# [課題]
哺乳類の水中適応についての文章では、研究チームが進化データを分析した哺乳類は合わせて何種か。

# [学習テキスト]
ご存じのように、イルカやクジラは元々、陸上にいた哺乳類が海へ戻ったことで誕生した生物です。
その事実を知ると、遠い将来、クジラたちがまた地上へ戻り大地を歩く種に進化することもあるのだろうか? という疑問が湧いてきます。
この謎について、スイス・フリブール大学(University of Fribourg)は2023年に実際研究を行い、5000種以上の哺乳類を対象に、どれくらいの割合で水中適応の進化が起きているのか、また水中から再び地上に戻る可能性があるのかどうかを調査。
その結果、水中に完全に適応しているほど、陸に戻れる可能性はほぼ0%に近づくことが明らかになりました。
イルカやクジラが地上を歩き回ることはもうないかもしれません。
研究の詳細は、2023年7月12日付で科学雑誌『Proceedings of the Royal Society B: Biological Sciences』に掲載されています。
目次
- 水中に完全適応すると2度と陸に戻れない?
- なぜ水中適応は不可逆になるのか?
水中に完全適応すると2度と陸に戻れない?
研究チームは、現生種と絶滅種を含めた計5635種の哺乳類の進化データを分析しました。
このデータには、サイズ・運動能力・感覚器官・繁殖・食性・肺活量の変化が含まれています。
その結果、全体の実に96.7% (5449種)は完全な陸上生活のまま進化を続けていました。
対して、水中適応への進化を行ったのは全体のわずか3.3% (186種)にとどまっています。

さらに水中適応の程度の差に応じて、以下の3つのグループに分けられました。
1つ目はカモノハシやミズオポッサム、ミズトガリネズミのような半水生の哺乳類で、チームはこれを「A1」と表記しています。

# [元データ]

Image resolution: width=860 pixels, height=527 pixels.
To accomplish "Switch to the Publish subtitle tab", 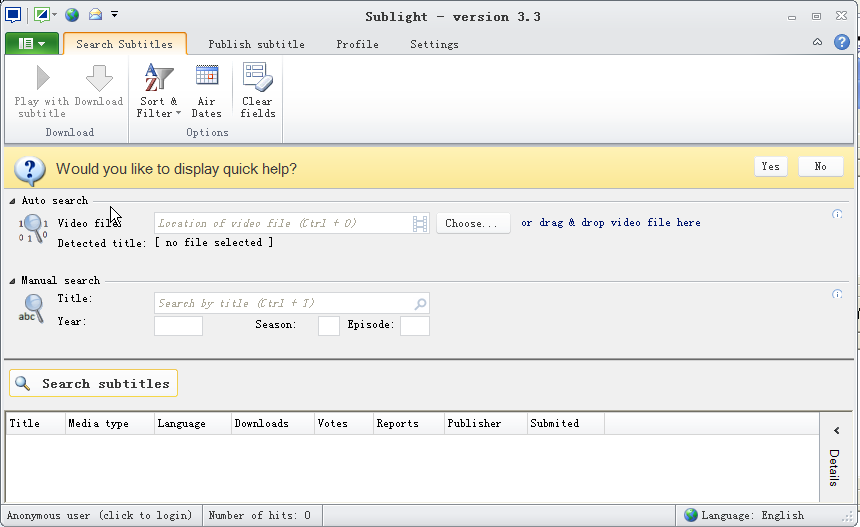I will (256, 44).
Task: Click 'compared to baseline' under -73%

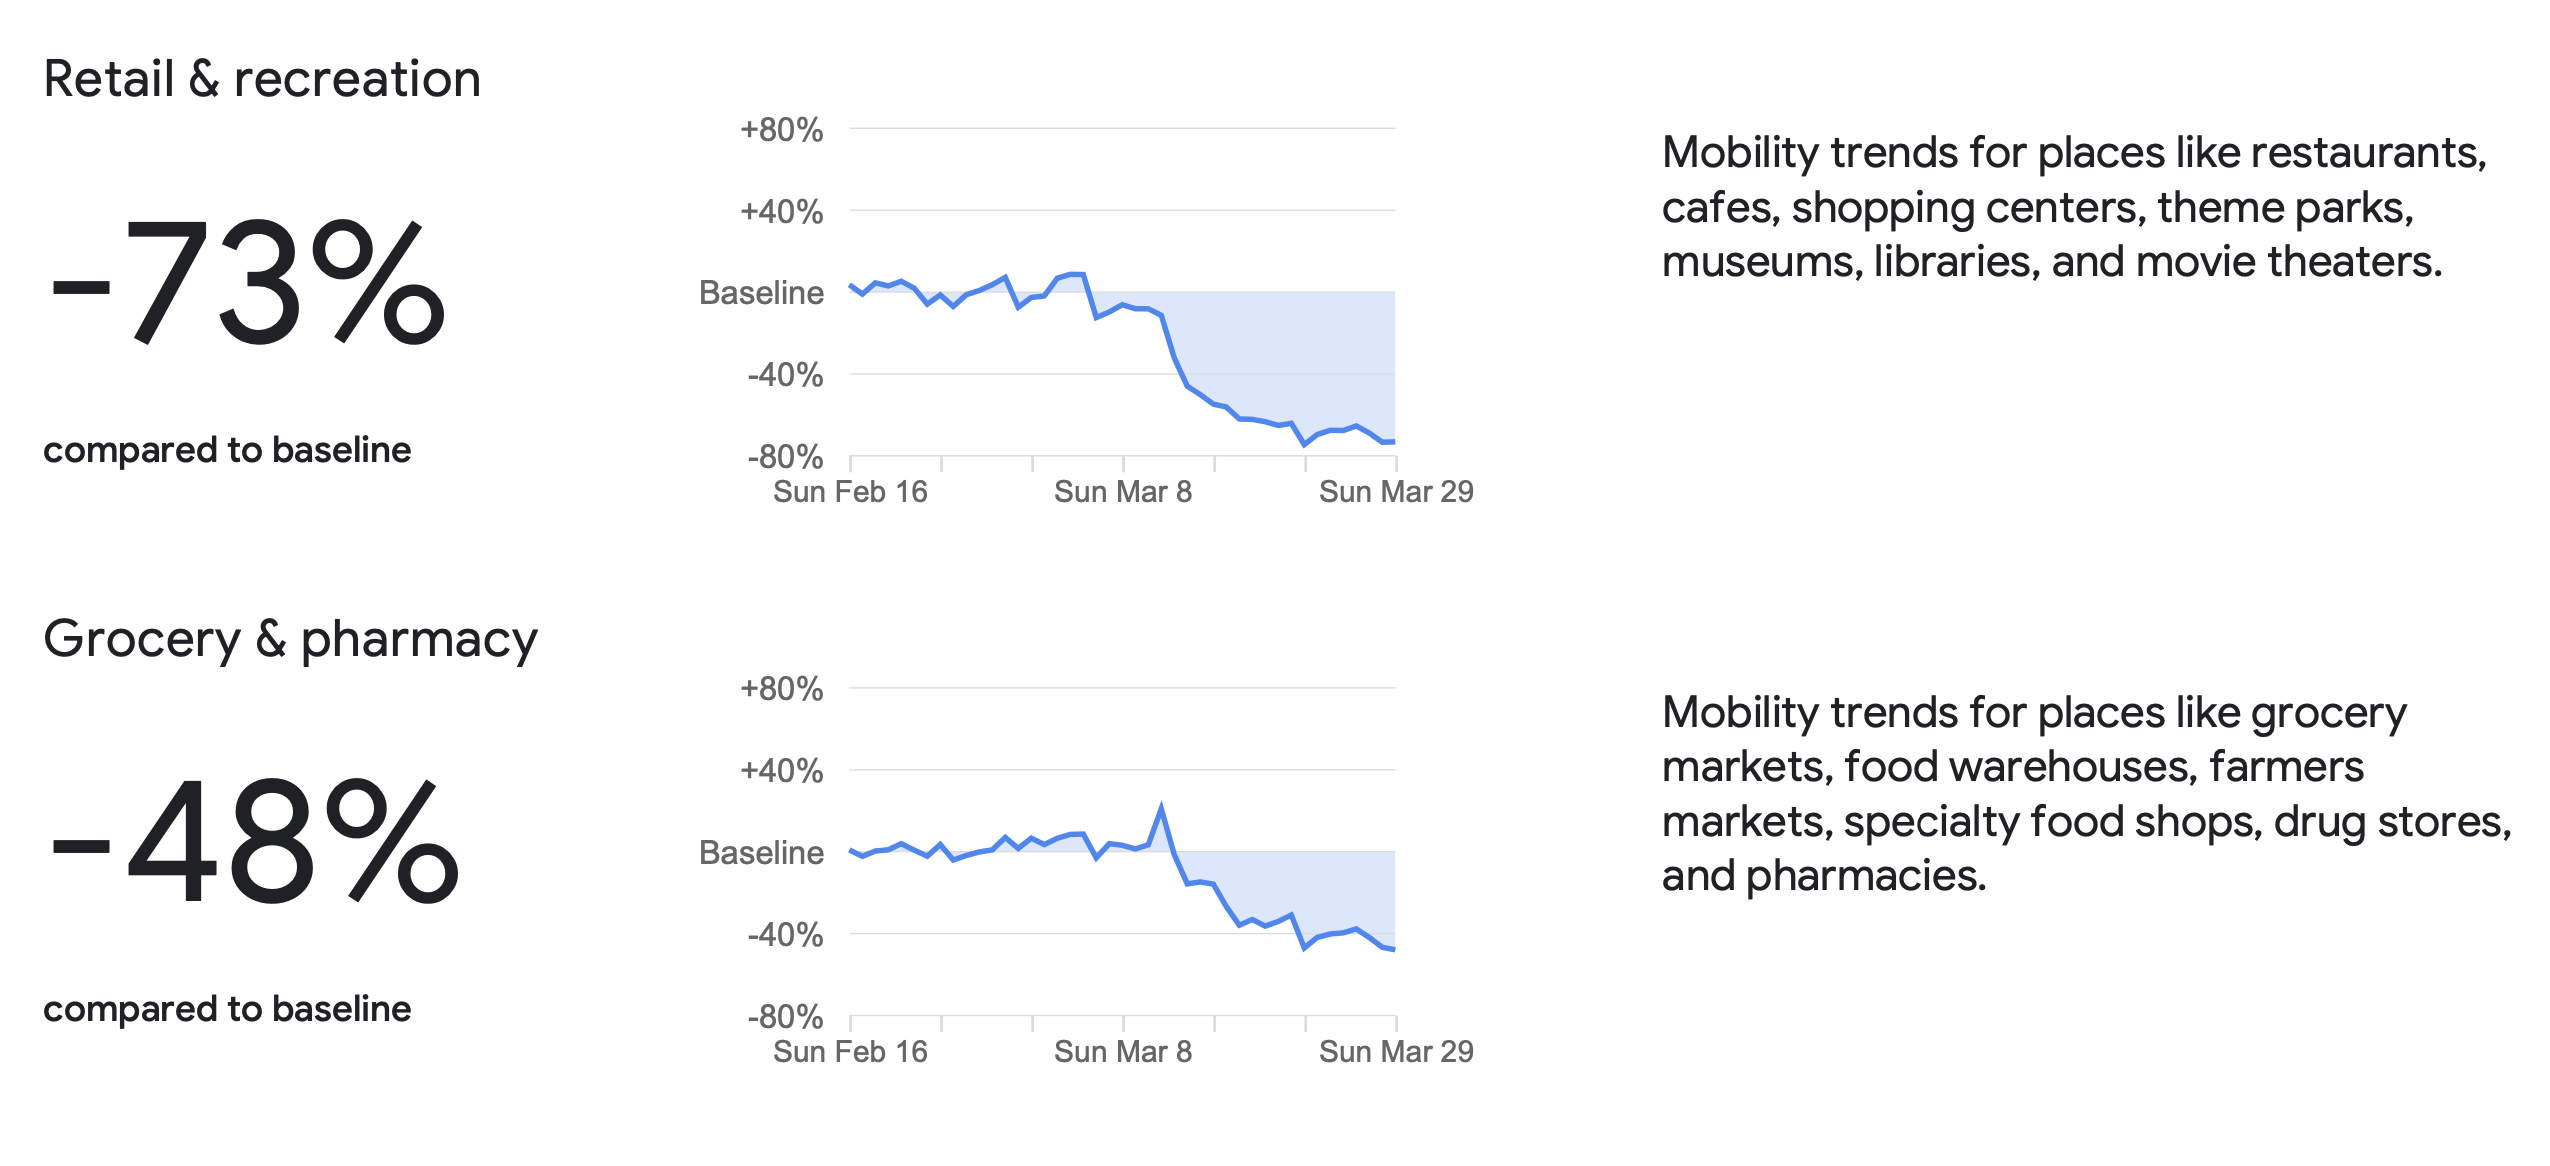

# [解答]
現生種と絶滅種を含めた計5635種。